Kiran loved that tree more than any other thing in the village. So one
evening he asked Thatha why everyone gathered there.
Thatha looked up from the cloth he was painting — a tree, as it happened,
with a god seated beneath it. "Watch tomorrow," he said. "And tell me what
you see."
So Kiran watched. In the cool of the morning, old men came to sit in the
tree's shade and argue happily about the news. By midday, the vegetable
sellers spread their baskets between its roots. In the afternoon, mothers
rested there with sleeping babies, and Kiran's own friends climbed its lower
branches and dropped down laughing. At dusk, a wandering singer with a small
drum sat against the trunk and sang stories of the gods, and a crowd gathered
to listen until the stars came out. Even the parrots and the squirrels and a
family of mynahs all lived in its branches.

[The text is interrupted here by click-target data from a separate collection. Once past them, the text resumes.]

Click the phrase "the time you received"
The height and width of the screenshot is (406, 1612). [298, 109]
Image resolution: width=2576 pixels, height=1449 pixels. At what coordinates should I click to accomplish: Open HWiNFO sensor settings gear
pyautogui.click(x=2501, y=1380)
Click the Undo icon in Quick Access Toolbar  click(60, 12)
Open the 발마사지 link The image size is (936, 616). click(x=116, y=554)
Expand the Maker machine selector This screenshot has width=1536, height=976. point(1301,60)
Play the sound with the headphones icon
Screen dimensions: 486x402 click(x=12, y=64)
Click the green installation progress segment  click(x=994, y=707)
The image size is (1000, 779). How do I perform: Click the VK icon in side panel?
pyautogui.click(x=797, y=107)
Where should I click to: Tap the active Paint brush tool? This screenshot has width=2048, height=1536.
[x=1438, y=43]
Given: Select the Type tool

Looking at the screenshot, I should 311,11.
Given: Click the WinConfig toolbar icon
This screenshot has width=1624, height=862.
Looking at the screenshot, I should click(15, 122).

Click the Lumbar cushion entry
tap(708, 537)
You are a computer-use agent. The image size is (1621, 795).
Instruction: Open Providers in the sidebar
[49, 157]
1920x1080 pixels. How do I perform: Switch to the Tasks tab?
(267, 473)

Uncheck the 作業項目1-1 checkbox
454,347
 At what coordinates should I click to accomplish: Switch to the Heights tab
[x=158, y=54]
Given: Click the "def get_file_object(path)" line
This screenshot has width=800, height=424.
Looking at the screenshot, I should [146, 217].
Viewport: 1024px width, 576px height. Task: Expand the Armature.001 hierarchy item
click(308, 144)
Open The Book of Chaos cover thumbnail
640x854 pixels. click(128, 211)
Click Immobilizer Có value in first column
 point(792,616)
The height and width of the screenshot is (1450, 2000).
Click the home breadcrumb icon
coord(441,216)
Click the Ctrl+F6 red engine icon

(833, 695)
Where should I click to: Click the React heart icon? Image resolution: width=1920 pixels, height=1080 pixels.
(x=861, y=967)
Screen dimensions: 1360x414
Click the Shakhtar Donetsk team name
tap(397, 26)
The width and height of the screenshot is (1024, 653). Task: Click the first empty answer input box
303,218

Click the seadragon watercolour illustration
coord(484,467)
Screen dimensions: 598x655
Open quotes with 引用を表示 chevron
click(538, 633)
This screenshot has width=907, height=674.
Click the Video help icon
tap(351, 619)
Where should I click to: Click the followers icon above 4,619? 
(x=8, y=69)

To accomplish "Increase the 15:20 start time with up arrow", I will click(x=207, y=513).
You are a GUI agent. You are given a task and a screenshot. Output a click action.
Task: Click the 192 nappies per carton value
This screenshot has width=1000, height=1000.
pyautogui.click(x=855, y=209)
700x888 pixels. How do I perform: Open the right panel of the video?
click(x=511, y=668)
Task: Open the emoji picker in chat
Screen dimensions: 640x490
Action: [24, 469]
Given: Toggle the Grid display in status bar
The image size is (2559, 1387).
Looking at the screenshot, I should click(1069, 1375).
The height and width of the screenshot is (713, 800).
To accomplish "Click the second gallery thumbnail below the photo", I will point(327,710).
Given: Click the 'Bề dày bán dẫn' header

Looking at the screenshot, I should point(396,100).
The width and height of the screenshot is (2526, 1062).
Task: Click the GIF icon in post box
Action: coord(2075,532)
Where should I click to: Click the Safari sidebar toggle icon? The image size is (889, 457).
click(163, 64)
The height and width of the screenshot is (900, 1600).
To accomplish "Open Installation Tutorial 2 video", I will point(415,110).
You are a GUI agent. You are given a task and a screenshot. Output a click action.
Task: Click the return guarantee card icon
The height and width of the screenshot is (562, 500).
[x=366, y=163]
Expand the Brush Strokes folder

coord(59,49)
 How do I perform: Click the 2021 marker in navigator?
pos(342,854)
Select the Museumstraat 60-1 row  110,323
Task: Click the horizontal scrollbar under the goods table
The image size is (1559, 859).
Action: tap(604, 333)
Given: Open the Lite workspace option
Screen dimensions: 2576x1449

"It's like the whole village lives around it," Kiran told Thatha that night,
amazed.
"That is why the old people call it the king of trees," Thatha said. "Krishna
says of all trees, he is the Ashvattha. Think of what it gives — shade for the
tired, fruit for the birds, a place for stories, a roof for the whole
crossroads. It asks for nothing and gives all day long." He pointed his pen
at Kiran. "And that wandering singer who sat beneath it tonight? Long ago
there was a sage like that named Narada, who walked the whole universe with
a tune on his lips, telling everyone everywhere about God. Of all such sages,
Krishna says, he is Narada."
Kiran fell asleep thinking of the great tree at the crossroads, its silver
leaves whispering in the dark, gathering the whole village under its arms —
and of the One who, Thatha said, was somehow the greatness in it all.